'One Person Company' approved by the Lok Sabha; What does this mean for entrepreneurs?
Sec 2(1)(zzk) of the Companies Bill, 2009 brought in the concept of a “One Person Company [OPC]”. It is essentially a legal entity which functions on the same principle as a Company, but with only one member and one shareholder. It was an alternative for Indians, who typically operate using the risky concept of a proprietorship.
This remained dormant till this year, and yesterday, the Parliament of India legislated approving the idea. The Companies Act, 2012 passed by the Lok
Sabha provides for the concept of an OPC.So what is a one person company?
As the name suggests, it means a company which has only one person as a member and where legal and financial liability is limited to the company only and not to that person. (i.e. liability is limited).
How is it different from the existing scenario and why has it been introduced?
The reason why the old Companies Act of 1956 had made it compulsory for a Company to have a minimum of two members was so that it could be clearly separated from a sole proprietorship, a corporate structure which is categorically excluded from the Act.
However, the hypocrisy of this provision was blatant and rampant. People started forming companies by adding a nominal member/ director, allotting them one single share, which is the minimum requirement for a director as per the Act, and retaining the rest of the shares themselves. Thus a person could enjoy the status and benefits of a Company while operating and functioning like a proprietary concern for all practical purposes.
Hence, to make things clearer and more logical, an option has been created wherein a person can form a company as a one person entity.
How do I form a One-Person-Company?
Although the exact rules are not clear, the following rules have been proposed -
- Firstly, the person is to give a separate name and legal identity to the Company, under which all the activities of the business are to be carried on.
- This ensures that a separate legal entity is formed.

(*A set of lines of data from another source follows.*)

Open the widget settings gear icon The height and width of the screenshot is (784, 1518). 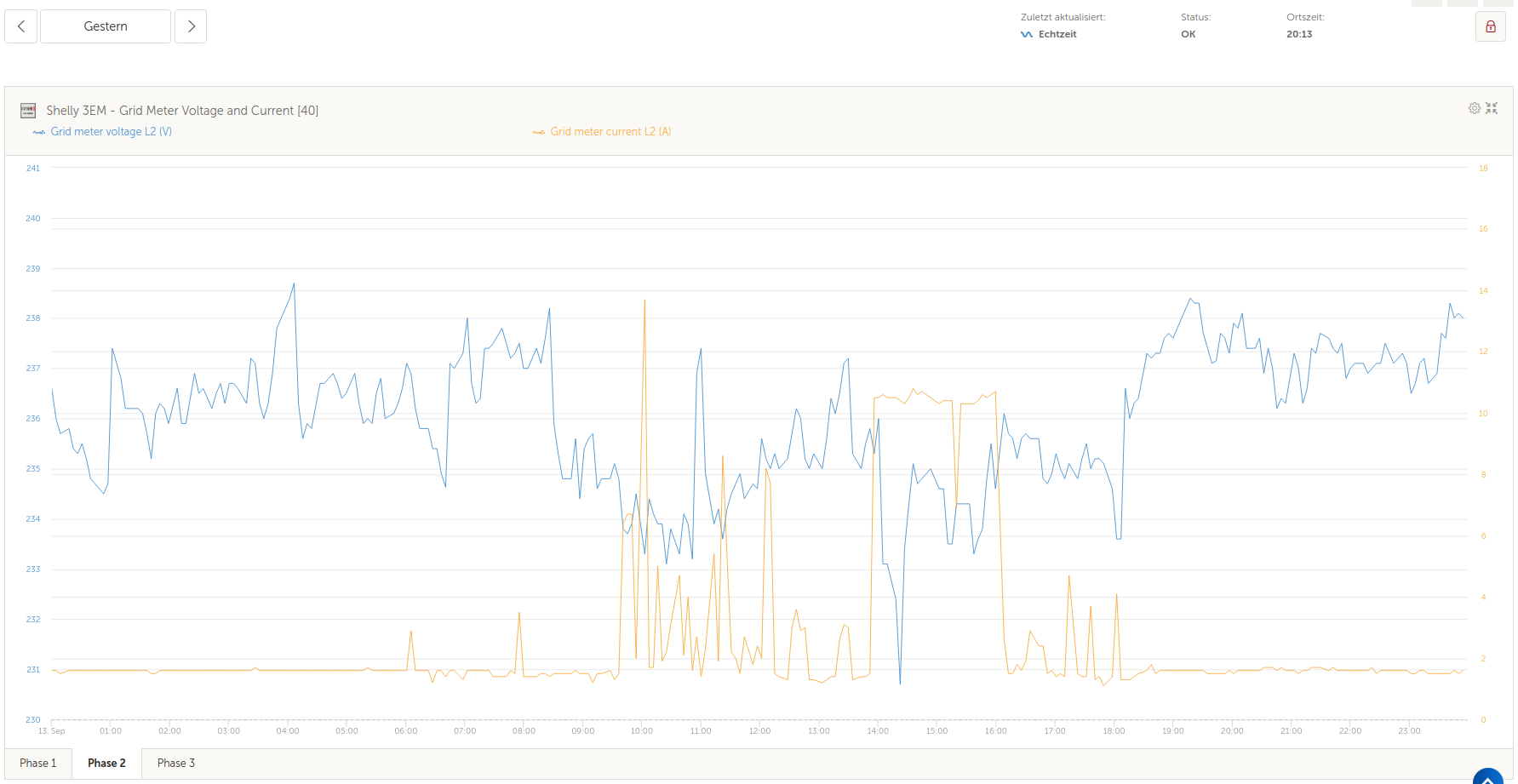pos(1475,108)
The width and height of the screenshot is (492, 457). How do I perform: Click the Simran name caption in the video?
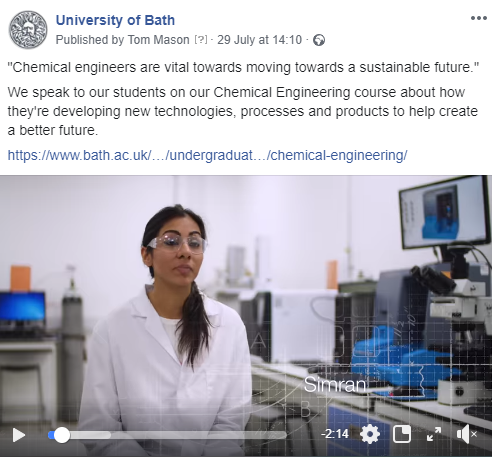[x=335, y=385]
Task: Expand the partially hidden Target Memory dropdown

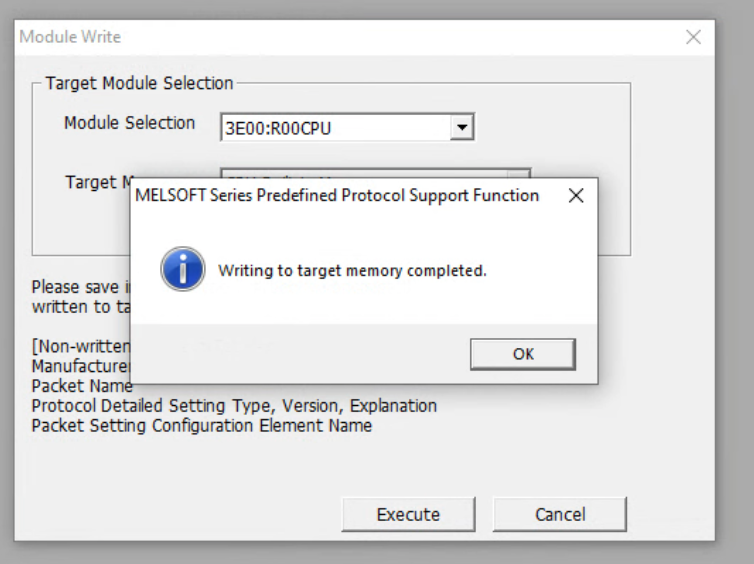Action: tap(519, 173)
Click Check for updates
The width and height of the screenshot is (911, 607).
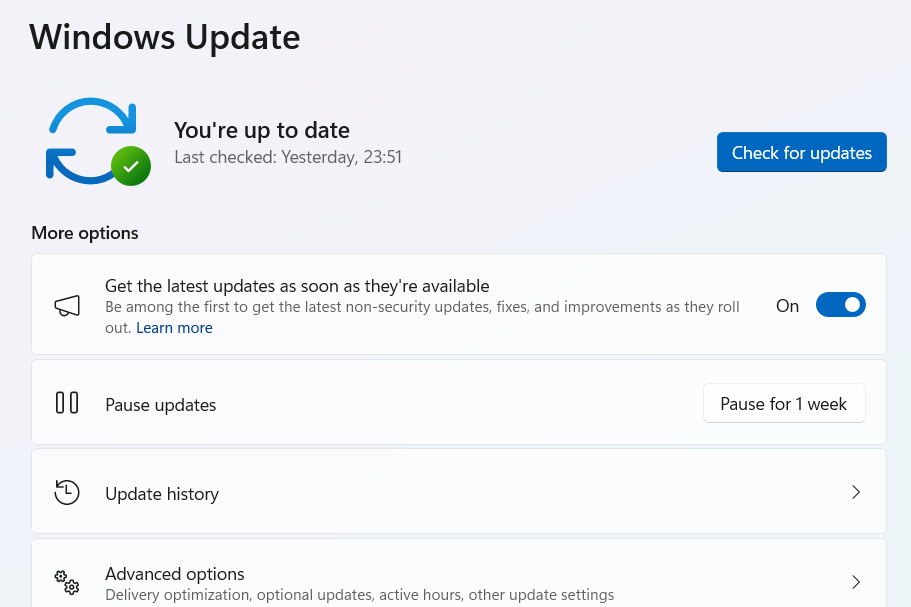(801, 152)
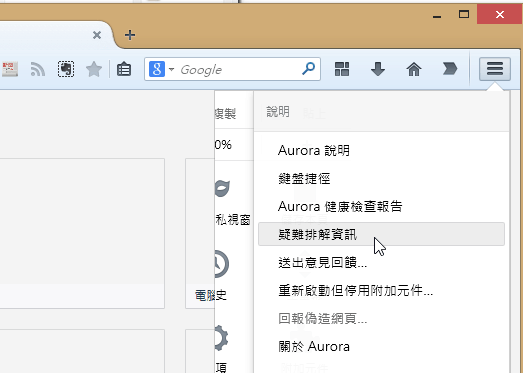Viewport: 523px width, 373px height.
Task: Click the Home toolbar icon
Action: (x=414, y=69)
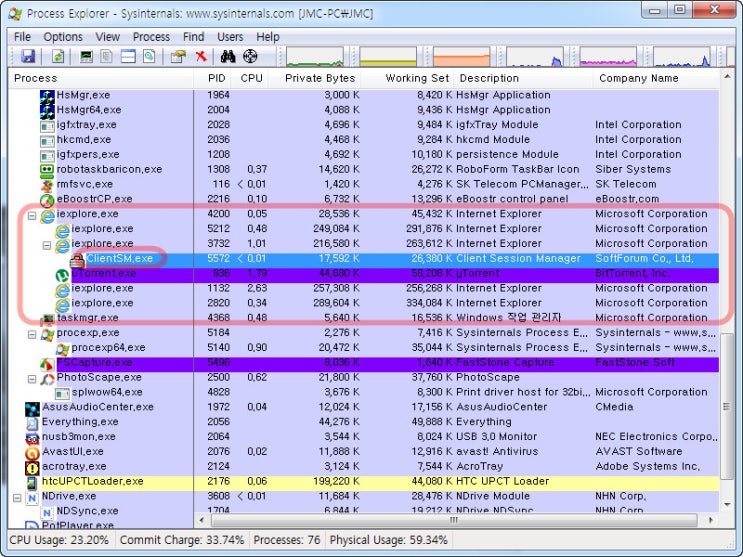
Task: Collapse the PhotoScape.exe tree node
Action: click(x=32, y=378)
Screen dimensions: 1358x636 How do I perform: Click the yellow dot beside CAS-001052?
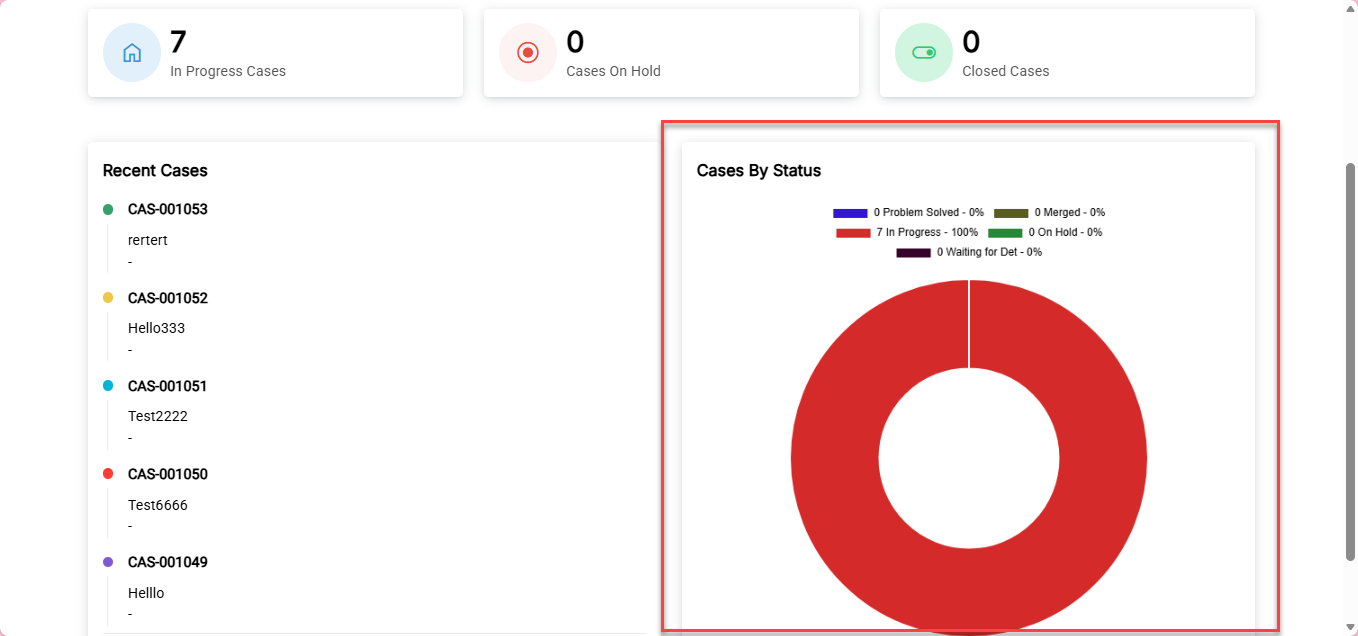pos(108,298)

- Secondly, the person has to nominate a name with that person’s written consent as a nominee to the OPC. This person will be the default and ad hoc member in case of the existing sole member’s death or disability. This provision will ensure perpetuity and continuity to the life of the Company. The golden rule of “members may come and go, but the Company must live on” holds good.
- Finally, every One Person Company should bear the letters “OPC” in brackets after it’s registered name, wherever it may be printed, affixed or engraved.
So, shut down my Pvt. Ltd. and change over to a One Person Company?
Not at all. A One Person Company is still an idea in its infancy and is best for small enterprises looking at testing the waters, as an alternative to a proprietorship.
However, a Company has the following advantages:
- Expansion of a Company is easy and possible. All you need to do is to increase the authorised capital and allot shares
- Investment and investors prefer a Private Limited Company, since it is the only structure where it is possible to issue shares to third parties, and also have a board from which supervision is possible.
Hiring may be easier, since employees can be given incentives like Employee Stock Option Plans, which is not possible in the case of a One Person Company.